After the 2003 World Cup, a new set of legs hit the pitch in 2007. I was sad to see that eras were ending, especially some of my favorite players, but excited to get to know these new ladies.
Abby Wambach made herself known to the world, scoring 6 goals in the tournament, and Heather O’Reilly showed that she was a danger, flying down the flanks of the field & setting up beautiful plays. Then, there was Hope Solo.
I hold a soft spot for goalkeeper Briana Scurry in my heart. She was fearless. She was strong. She was a leader. She was a teammate. Scurry took a back seat to Solo in the first few matches of the ’07 Cup. Then, in the semifinal game against Brazil, the lineup was changed. Solo was out, Scurry was in.

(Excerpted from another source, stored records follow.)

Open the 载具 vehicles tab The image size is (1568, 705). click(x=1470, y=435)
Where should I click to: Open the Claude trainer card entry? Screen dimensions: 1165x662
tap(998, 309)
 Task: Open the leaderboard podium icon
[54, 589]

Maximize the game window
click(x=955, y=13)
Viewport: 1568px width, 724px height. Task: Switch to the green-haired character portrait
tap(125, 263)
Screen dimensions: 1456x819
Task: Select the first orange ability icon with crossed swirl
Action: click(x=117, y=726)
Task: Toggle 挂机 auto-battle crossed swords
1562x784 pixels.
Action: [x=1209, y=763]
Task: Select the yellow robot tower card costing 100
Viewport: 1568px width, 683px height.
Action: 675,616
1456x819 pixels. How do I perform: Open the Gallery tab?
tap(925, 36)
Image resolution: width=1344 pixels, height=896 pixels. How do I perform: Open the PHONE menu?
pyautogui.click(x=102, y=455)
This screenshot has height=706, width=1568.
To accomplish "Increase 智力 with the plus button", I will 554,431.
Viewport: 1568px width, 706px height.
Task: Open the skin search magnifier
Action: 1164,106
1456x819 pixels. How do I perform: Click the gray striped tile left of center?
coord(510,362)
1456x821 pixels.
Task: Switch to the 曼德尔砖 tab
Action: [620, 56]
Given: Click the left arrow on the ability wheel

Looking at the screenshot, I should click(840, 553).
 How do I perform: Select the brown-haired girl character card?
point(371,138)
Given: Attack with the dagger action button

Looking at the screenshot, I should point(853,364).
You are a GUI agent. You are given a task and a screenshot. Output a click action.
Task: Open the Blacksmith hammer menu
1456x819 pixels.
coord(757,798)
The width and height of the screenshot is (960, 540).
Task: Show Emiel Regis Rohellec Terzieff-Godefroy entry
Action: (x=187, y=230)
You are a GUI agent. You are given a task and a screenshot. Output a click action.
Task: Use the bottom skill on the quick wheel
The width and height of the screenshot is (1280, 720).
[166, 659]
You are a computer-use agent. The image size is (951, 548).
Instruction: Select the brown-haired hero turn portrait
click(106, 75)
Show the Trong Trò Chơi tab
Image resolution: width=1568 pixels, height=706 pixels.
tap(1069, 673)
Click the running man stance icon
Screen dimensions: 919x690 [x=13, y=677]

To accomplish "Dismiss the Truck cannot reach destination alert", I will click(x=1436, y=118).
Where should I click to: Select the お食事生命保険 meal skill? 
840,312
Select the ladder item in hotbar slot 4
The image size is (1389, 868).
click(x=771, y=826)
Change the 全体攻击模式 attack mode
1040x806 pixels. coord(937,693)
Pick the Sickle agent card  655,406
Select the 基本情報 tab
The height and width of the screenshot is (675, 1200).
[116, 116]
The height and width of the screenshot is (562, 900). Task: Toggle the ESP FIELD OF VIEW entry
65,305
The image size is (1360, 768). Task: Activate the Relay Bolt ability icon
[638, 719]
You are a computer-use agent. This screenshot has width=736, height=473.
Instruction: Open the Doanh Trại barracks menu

To put it briefly: the entire team left their “A-game” in the locker room, as well as Shannon Boxx, who was ejected after two yellow cards in the first half, and the Americans fell to Brazilians 4-0.
The press rushed the field, surrounding the team for comments…and Solo didn’t hold back.
It was at this moment that any budding affection I had for her, died. This is also the first, public moment that we see who Solo really is – selfish, arrogant, a self-proclaimed victim. She blasted the coaches’ decision, Scurry’s performance, and declared if she were in the net, then the red, white, and blue would be the victors, not gold and green.
There was fallout. Solo was pulled from the third place game against Norway by the entire team, and they would go on to win 4-1.
Solo would eventually make her way back into the ladies’ good graces, and stay quiet…for a little bit.
Solo comes from a rough, unstable family background. Perhaps that is why she has a sour attitude. Or why she goes on the attack when she feels like her job is in jeopardy – it’s the only good thing in her life.
But, that doesn’t excuse what she has (allegedly) done – to her teammates, to her family and to the little girls looking up to the team, all over the country.
This woman has gotten so many chances, so many outs, so many excuses to justify her bad behavior. Whether it’s trash talking a teammate, excessive drinking, or inflecting physical/mental/emotional pain on others her stellar performance on the field is what excuses her from retribution.
By allowing this woman to represent her country, the organization is telling young girls that being a talented performer will help bad behavior “blow over” because your talents are more important than your character.
To me, winning is not more important than the team’s mental health, and getting Solo the break she not only deserves but needs from the game to help her improve her heart & soul.
The past year’s NFL scandals inspired discussions for weeks about holding players accountable for indecent acts that don’t even necessarily occur on the field. So why aren’t we holding Solo as accountable? Is it because she’s a woman? Is it because she’s so well regarded her in sport? Is it because if we punish her, the hope for the growth of soccer in America will be stunted?
I know at least for me, Hope Solo is not the answer to women’s soccer and its growth in America…Hope is the sport’s despair.